Но этими детективными розысками, я занялся позднее. Вернемся же на яхту и посмотрим, что там творится после катастрофы. Везде и на всем было сливочное масло, которое упало в ноги моей койки, а затем расплылось. Вешалки в платяном шкафу сломались, и вся одежда свалилась в раковину умывальника. Там же оказалась аптечка первой помощи. Обе каютные койки обрушились, рассыпав хранившиеся в них медикаменты на вывалившееся содержимое подвесных шкафов. Консервные банки, фрукты и молоко смешались на полу в одну кучу с болтами, секстанами, пачками сухарей и подушками. Доски настила подкинуло в воздух, когда “Джипси мот” опрокинулась, так что многие вещи оказались под пайолом. Штатив моей фотокамеры был сломан надвое, причем отломившаяся половина все еще валялась на палубе. На грота-фал намотало флагфал брейд-вымпела.

“Джипси мот” опрокинулась ночью в понедельник

30 января, В вахтенном журнале об этом происшествии кратко сообщается: “Около 22.30 опрокинулся”

Штормовая погода продержалась также и во вторник.

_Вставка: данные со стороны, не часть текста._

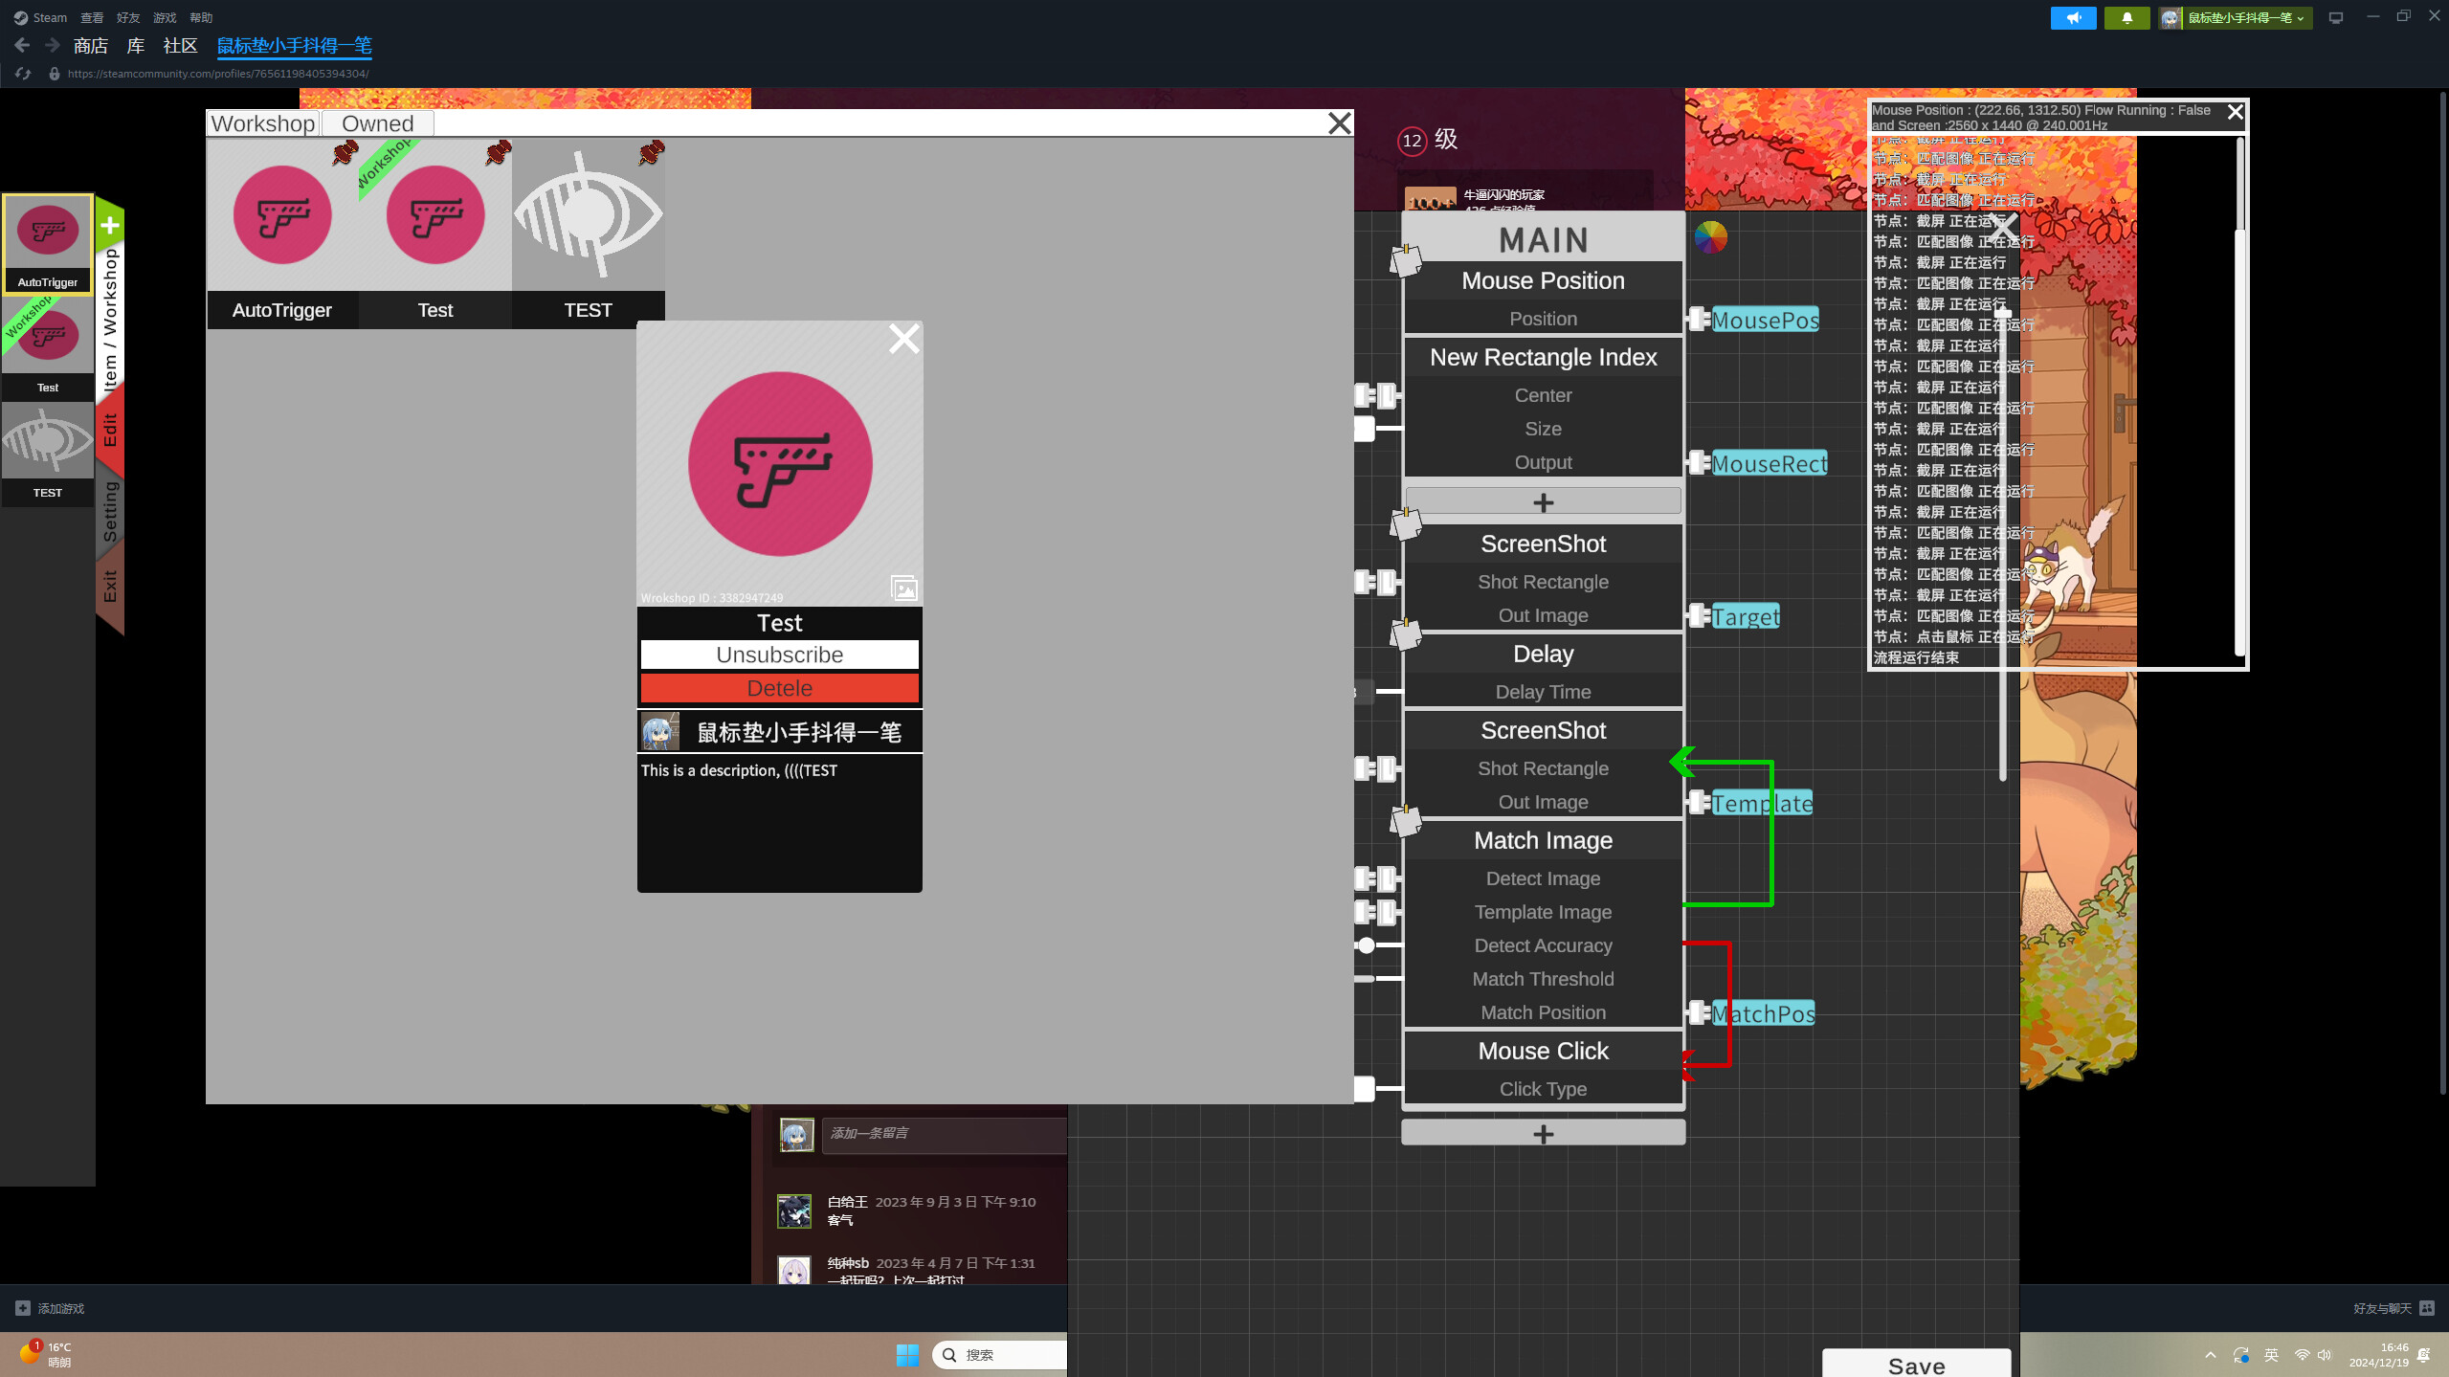
Task: Click the green plus icon above Item / Workshop
Action: (109, 225)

31 января, весь день яхта пролежала в дрейфе, без парусов, а я делал все, что можно, чтобы навести порядок. Электрическая помпа не работала, и мне пришлось откачивать воду ручным насосом, а в перерывах чинить электропомпу. После прочистки импеллера помпа проработала несколько минут и встала, засосав воздушную пробку. Междудонное пространство было наполовину заполнено водой, но постепенно уровень ее стал падать. Я выпустил с кормы остаток новенького верповального троса в надежде, что он удержит яхту носом по ветру; без парусов эффекта не получилось. Выбрал трос на борт и уложил в бухту. Муфта, которая держит вал ветрового крыла, почти отлетела. Пришлось ее чинить. Крайне неприятная работа, так как временами я оказывался под водой. Хорошо еще, что вода была теплой! По мере того как я переходил от одного занятия к другому, ко мне возвращалась бодрость. Мне неслыханно повезло. Мачты и такелаж были целы, что я приписываю главным образом искусству Уорвика. Чувствовал горечь утраты одного из больших генуэзских стакселей, смытого за борт, но отлично мог обойтись и без него. Хуже была потеря одного из плавучих якорей вместе с 700 футами основанного на нем верповального троса. Я рассчитывал использовать водяной якорь на длинном верповальном тросе во время штормов у мыса Горн, чтобы замедлить ход “Джипси мот” и держать ее кормой к волне. После того как были тщательно взвешены все последствия аварии, я начисто отказался от мысли использовать плавучий якорь. Так что и эта потеря оказалась не столь серьезной, как мне представлялось вначале.